Fannie Mae makes it easier for borrowers with student debt to obtain a mortgage

Government-backed mortgage servicer Fannie Mae, which is the number one provider of home loans in the U.S., has altered its underwriting requirements in order to make it easier for would-be home buyers saddled with student debt to be able to qualify for a loan.


Fannie Mae said this month it’s no longer factoring in debt paid by someone else when it comes to calculating borrowers’ debt-to-income ratio, which is one of the main items it looks at along with things like income, employment and credit scores. What this means is that if someone’s student debt or car payments are being paid off by someone else (such as their parents), these debts will not be factored into their debt-to-income ratio calculation.

However, there’s a caveat – those who’re making student loan repayments that are smaller than their original repayment agreement will still see their smaller payments being factored into the equation. RealtorMag reports that there are a number of programs established by public bodies designed to help those with student loan payments who aren’t making much money. Once these individuals can afford to pay more, they can start paying their original payment amount. Before this change, Fannie Mae would only recognize the original payment terms in its calculations.

Also, existing homeowners are now eligible to get improved repayment terms on a cash-out refinancing of their home, if the loan is to be used for paying off student debts.
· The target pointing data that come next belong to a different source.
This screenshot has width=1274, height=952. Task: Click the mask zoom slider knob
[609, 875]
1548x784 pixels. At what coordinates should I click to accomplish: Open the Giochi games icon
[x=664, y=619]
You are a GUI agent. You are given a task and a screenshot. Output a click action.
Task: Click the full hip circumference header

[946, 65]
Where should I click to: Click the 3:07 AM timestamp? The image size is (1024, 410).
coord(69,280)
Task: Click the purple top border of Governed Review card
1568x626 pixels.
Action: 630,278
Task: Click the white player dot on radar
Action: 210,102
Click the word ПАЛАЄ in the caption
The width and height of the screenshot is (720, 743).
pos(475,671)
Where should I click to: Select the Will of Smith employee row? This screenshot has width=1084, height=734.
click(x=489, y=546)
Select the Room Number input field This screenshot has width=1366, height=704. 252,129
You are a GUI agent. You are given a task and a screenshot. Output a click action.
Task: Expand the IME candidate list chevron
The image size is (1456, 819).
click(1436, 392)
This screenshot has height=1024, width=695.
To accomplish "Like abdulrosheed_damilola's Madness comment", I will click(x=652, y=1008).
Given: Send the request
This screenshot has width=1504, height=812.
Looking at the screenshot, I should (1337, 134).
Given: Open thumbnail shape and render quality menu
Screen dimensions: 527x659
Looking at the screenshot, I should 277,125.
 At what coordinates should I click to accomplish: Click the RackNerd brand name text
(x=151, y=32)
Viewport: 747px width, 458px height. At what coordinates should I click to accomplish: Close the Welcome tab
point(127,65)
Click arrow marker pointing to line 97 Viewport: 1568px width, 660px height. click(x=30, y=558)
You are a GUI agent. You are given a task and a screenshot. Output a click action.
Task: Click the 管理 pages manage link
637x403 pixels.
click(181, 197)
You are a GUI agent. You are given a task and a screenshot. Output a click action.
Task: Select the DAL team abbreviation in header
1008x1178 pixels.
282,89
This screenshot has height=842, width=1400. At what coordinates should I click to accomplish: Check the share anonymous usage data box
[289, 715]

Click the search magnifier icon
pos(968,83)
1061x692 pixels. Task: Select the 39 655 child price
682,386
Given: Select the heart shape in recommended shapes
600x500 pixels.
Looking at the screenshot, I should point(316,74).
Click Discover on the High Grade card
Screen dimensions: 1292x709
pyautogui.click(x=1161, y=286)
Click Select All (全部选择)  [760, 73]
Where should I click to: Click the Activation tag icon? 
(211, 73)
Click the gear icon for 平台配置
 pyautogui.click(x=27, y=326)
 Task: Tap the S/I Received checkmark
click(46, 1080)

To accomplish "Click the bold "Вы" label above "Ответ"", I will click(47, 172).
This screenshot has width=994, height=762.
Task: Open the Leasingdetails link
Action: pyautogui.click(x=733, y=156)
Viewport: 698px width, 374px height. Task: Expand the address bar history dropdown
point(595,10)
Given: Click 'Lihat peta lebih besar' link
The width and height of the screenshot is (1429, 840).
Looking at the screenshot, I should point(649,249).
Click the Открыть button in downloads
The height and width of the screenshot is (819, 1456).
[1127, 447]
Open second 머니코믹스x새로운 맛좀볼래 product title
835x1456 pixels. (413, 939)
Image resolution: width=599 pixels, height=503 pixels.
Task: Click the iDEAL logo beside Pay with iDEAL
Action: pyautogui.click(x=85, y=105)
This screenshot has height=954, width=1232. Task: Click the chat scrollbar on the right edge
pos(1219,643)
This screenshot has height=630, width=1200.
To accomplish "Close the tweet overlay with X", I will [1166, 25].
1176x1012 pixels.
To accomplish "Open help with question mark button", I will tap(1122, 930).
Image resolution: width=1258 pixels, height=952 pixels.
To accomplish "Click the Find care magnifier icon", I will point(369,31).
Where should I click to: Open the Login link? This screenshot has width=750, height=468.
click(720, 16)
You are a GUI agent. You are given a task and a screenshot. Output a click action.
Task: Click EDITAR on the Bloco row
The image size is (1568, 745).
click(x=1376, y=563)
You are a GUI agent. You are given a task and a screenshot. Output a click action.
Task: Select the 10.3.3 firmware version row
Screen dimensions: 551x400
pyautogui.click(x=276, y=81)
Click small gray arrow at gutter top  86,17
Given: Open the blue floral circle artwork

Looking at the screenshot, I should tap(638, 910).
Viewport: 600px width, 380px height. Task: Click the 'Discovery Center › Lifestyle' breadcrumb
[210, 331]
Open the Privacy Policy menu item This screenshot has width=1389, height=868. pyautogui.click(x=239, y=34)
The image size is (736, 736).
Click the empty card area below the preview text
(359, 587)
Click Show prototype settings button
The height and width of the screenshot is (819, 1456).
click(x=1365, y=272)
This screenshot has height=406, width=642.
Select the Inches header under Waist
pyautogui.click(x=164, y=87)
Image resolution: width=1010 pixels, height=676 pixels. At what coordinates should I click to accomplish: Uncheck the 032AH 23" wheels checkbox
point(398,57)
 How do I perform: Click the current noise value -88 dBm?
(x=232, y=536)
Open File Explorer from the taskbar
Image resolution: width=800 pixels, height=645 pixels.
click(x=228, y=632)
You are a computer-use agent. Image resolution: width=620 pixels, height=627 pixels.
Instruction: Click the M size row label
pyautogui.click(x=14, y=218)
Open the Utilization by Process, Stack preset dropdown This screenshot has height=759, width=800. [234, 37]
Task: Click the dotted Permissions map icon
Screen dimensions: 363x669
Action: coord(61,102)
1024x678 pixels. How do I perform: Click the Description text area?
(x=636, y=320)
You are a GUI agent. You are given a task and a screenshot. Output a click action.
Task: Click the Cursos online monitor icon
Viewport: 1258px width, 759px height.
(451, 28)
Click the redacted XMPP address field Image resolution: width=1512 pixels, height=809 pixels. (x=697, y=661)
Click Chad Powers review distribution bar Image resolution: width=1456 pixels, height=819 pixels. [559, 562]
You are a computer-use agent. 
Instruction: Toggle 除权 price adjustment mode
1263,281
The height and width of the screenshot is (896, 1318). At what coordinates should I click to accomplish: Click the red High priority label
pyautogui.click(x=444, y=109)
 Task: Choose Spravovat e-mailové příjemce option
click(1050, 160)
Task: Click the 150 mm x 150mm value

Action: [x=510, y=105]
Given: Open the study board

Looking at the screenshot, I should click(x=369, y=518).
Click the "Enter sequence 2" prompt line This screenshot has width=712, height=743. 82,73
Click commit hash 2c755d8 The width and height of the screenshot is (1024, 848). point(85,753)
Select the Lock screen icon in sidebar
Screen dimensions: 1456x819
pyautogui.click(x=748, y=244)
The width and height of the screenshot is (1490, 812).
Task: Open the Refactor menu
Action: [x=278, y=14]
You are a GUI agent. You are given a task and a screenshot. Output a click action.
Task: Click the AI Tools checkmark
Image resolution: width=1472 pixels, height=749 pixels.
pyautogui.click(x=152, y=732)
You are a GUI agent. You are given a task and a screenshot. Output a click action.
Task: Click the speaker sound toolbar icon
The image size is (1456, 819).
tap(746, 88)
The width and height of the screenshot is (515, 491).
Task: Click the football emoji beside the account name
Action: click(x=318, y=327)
In addition, Fannie Mae said earlier this month that its maximum allowable debt-to-income ration will increase from 45 percent to 50 percent at the end of July.

Fannie Mae said that once these changes take effect, previous mortgage applicants who did not meet its debt-to-income ratio requirements can once again reapply for a loan with a greater chance of success.

About Mike Wheatley

Mike Wheatley is the senior editor at Realty Biz News. Got a real estate related news article you wish to share, contact Mike at [email protected]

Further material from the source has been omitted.